Friends, the family we choose
As an expat, I have always built a family from my friends and they remain a top priority for me. Maintaining a friendship takes work and commitment, flexibility and understanding – but the payoff is huge. My good friends are as close to my heart as my own family, regardless of the geographical distance between us.
Building friendships as an expat
Making new friends and maintaining an established friendship is one of the biggest challenges for expats. But remember: there are other people looking for friends like you! Others who are also new to your location, hoping to make indelible impressions that will translate into long-lasting friendships; friendships that will evolve into late evenings, trying out new restaurants together, and sharing brunch on Saturday mornings.

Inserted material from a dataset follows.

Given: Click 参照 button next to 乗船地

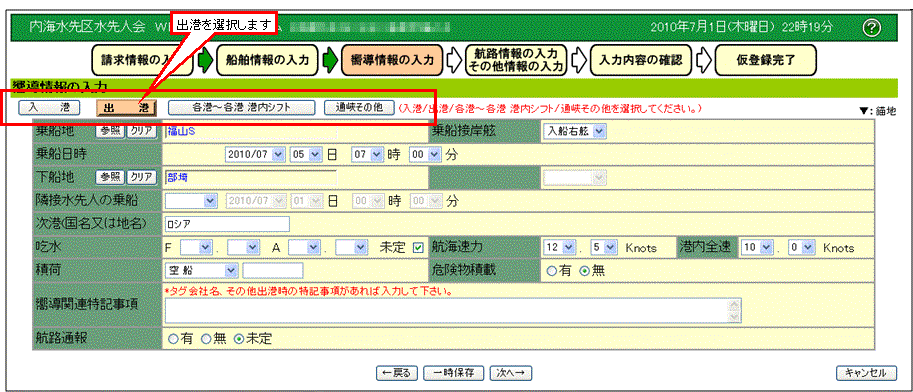Looking at the screenshot, I should click(x=110, y=131).
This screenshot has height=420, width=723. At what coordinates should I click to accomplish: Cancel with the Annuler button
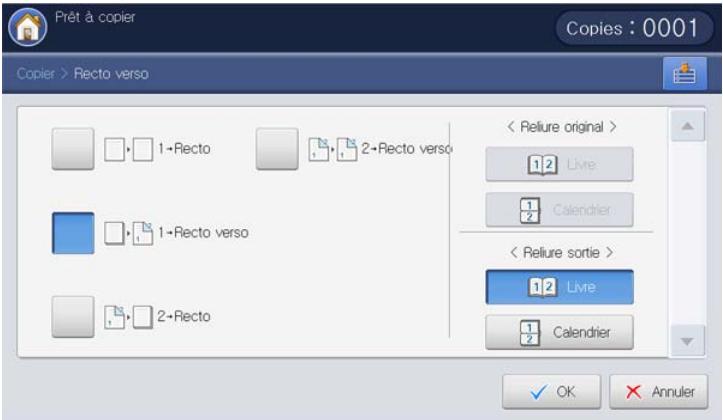(658, 391)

Forming long-lasting bonds
Some people are lucky to form lasting bonds. Given that most expats are almost always in transit, though, friendship in the form of seeing the other often lasts only a short while. Some stay friends on social media while others find that certain friendships fizzle out, having served their purpose.
And then there are those who are brave enough to start a new friendship all over again with another friend or couple. They are in it to win. They believe that, somewhere out there, is the friend (or group of friends) that will be just the match they are looking for! They will go on long weekend trips together and sit around a bonfire while their children play together. They will share many memories and milestones. That is the goal after all, to create a “new family” abroad, and this is what real friends are.
The challenge for long-term expats
I think we can all agree that one of the worst parts of being an expat is having to regularly say goodbye to friends. Either they are leaving, or you’re leaving, or both!
I have experienced (and heard about from other long-term expats like me) the pain of saying goodbye over and over again. This is difficult and sometimes makes you wonder what the point is of investing in friendships when you know that one of you will move in a couple of years. This creates a sense of the temporary, of less stability. Friends come, you invest in them, then they leave and you may feel lonely in a host country which seems so familiar but is without real friends to enjoy it. I have heard long-term expats admit that they will always ask how long the other person will stay and, if the answer is a year or less, they distance themselves. They get detached to protect themselves from another painful goodbye.
Don’t let fear rule
But I wonder, can you really limit who you like and want to spend time with? How can you stop yourself when you are attracted to a person’s friendship? Why lose an opportunity for friendship because of fear or a past experience? Perhaps it can help to approach this from a different perspective: because your time together may be limited, you know to enjoy the friendship to the fullest and make the most out of it.
What about the locals?
Here is another solution for having meaningful friendships as long-term expats: make friends with locals. Mingle with them, learn about the local culture and the language. Moreover, there is a bigger chance that the friendship will last longer as they are less likely to move away. Of course, nobody can guarantee that that your time together will be infinite.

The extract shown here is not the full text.